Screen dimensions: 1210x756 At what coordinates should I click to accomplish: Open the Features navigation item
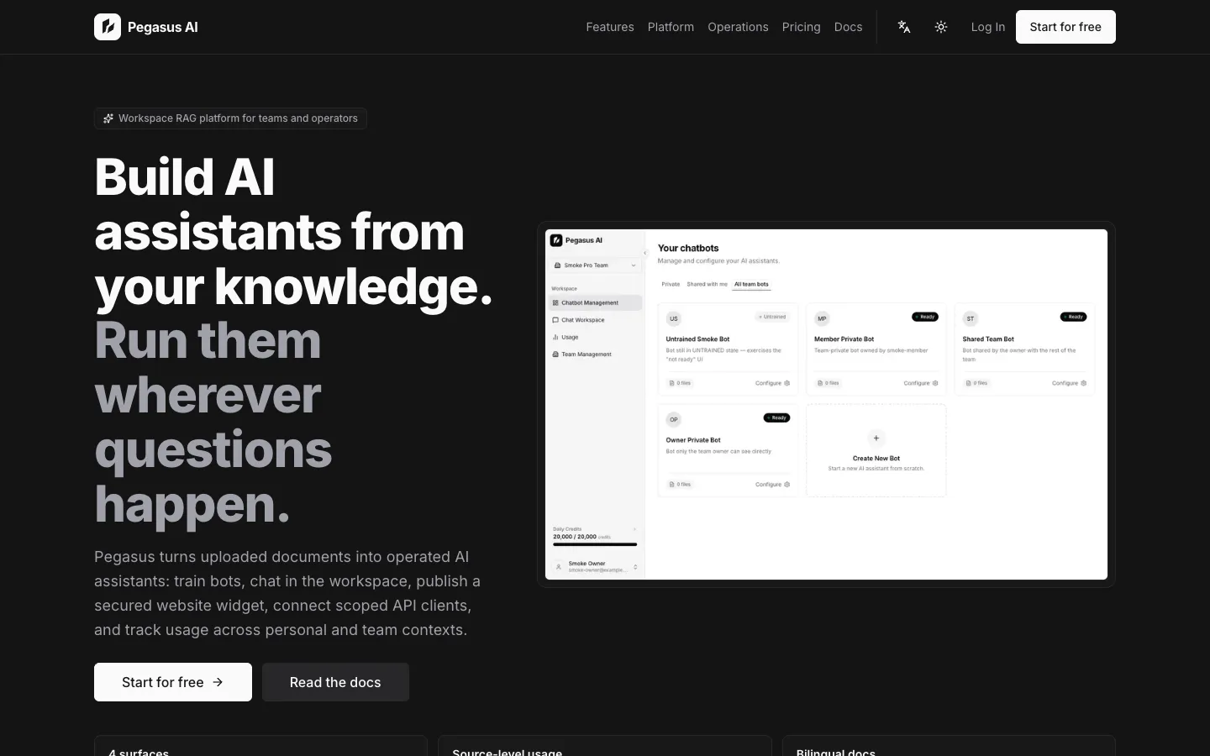(610, 27)
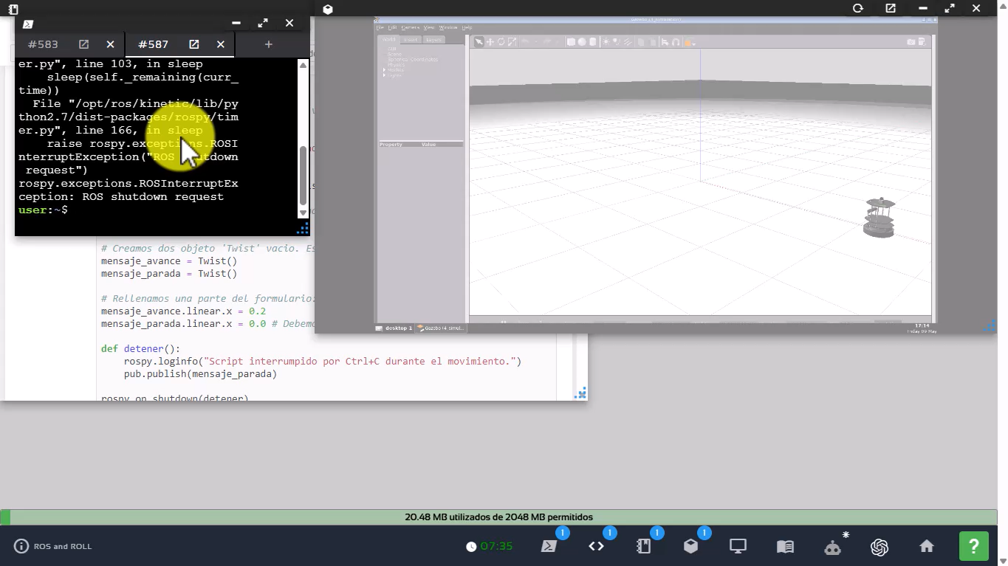Click the robot icon in bottom bar

click(832, 547)
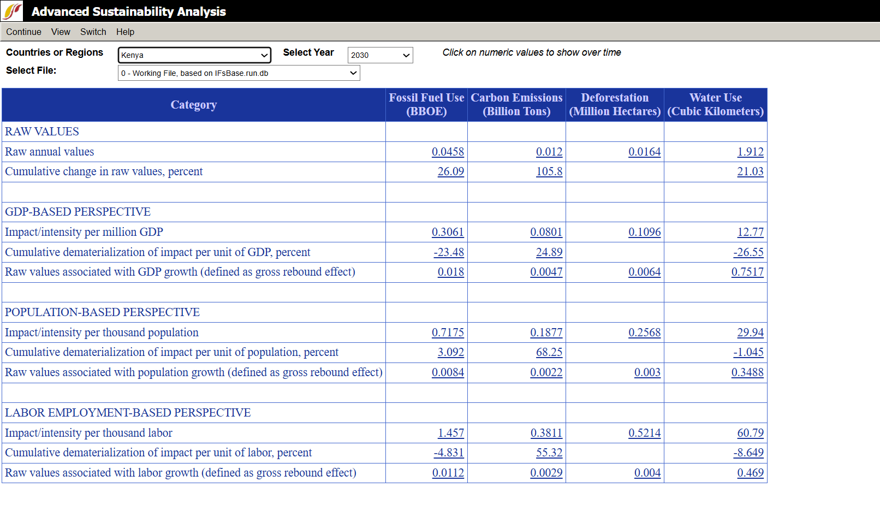Open per thousand labor Fossil Fuel value 1.457

click(x=450, y=433)
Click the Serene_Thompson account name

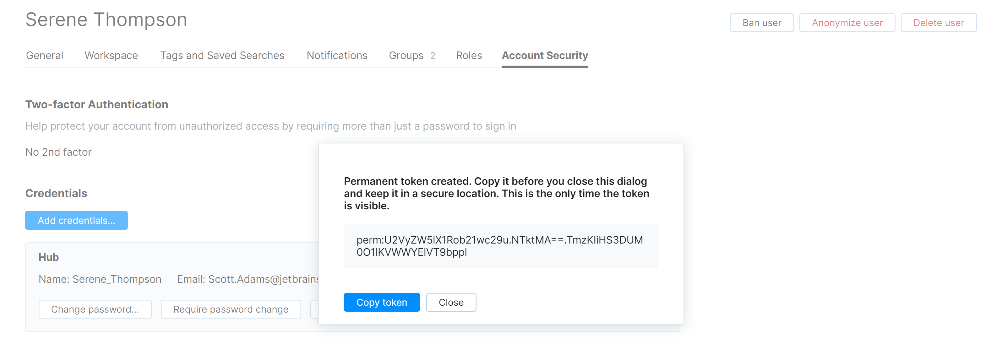[117, 279]
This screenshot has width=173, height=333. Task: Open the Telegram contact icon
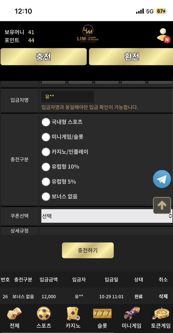[162, 179]
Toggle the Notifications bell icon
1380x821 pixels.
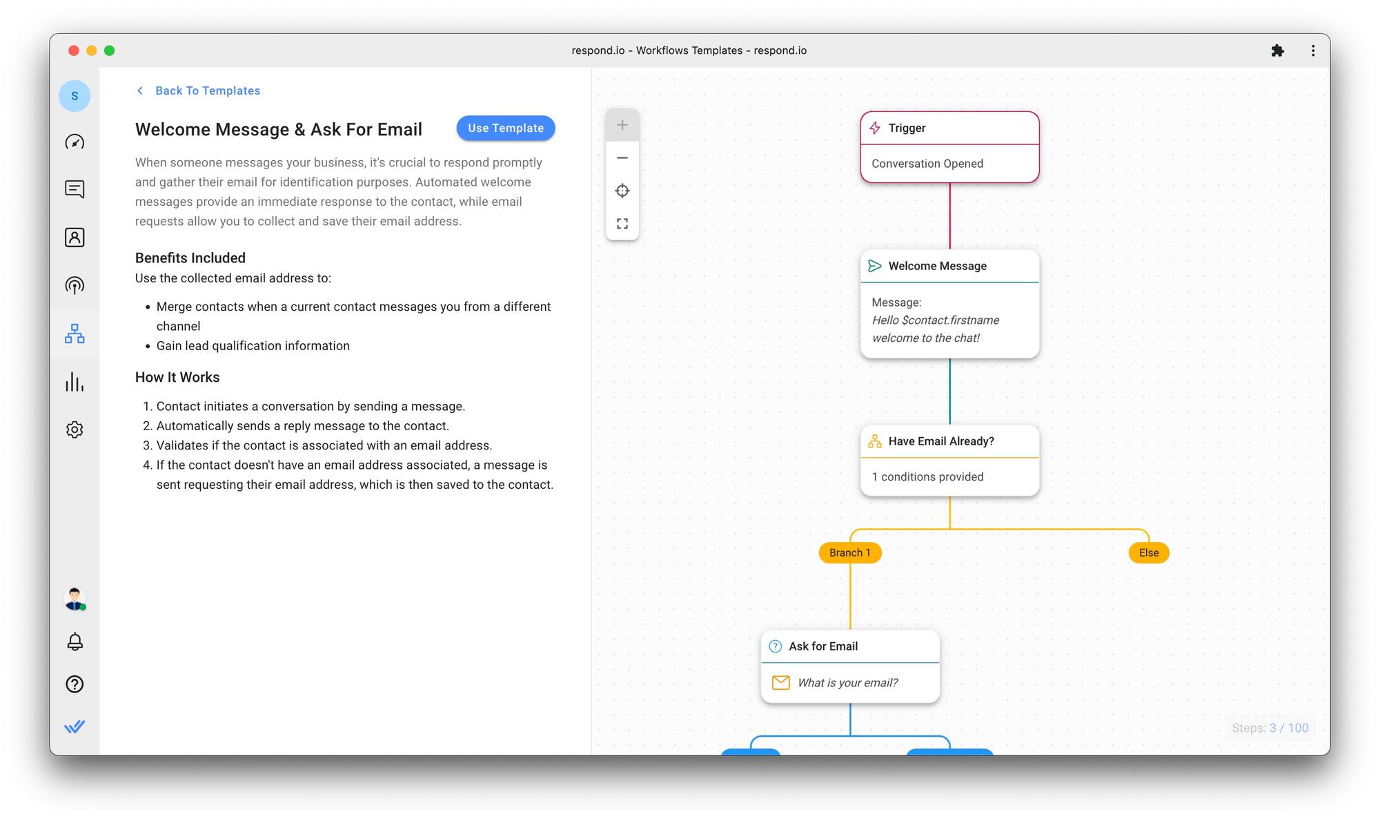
_ _ _ _ _ _ _
HOW TO COMPLETE THIS TASK =
The reply should repeat the data in full, exactly as given, and contain no pictures.

EXERCISE OUTPUT =
Screen dimensions: 1210x756 At what coordinates should I click to accomplish: Open the Features navigation item
(610, 27)
Click the robot icon in bottom bar

click(832, 547)
Open per thousand labor Fossil Fuel value 1.457

click(x=450, y=433)
Click the Serene_Thompson account name

[117, 279]
This screenshot has width=173, height=333. Task: Open the Telegram contact icon
[162, 179]
Toggle the Notifications bell icon
1380x821 pixels.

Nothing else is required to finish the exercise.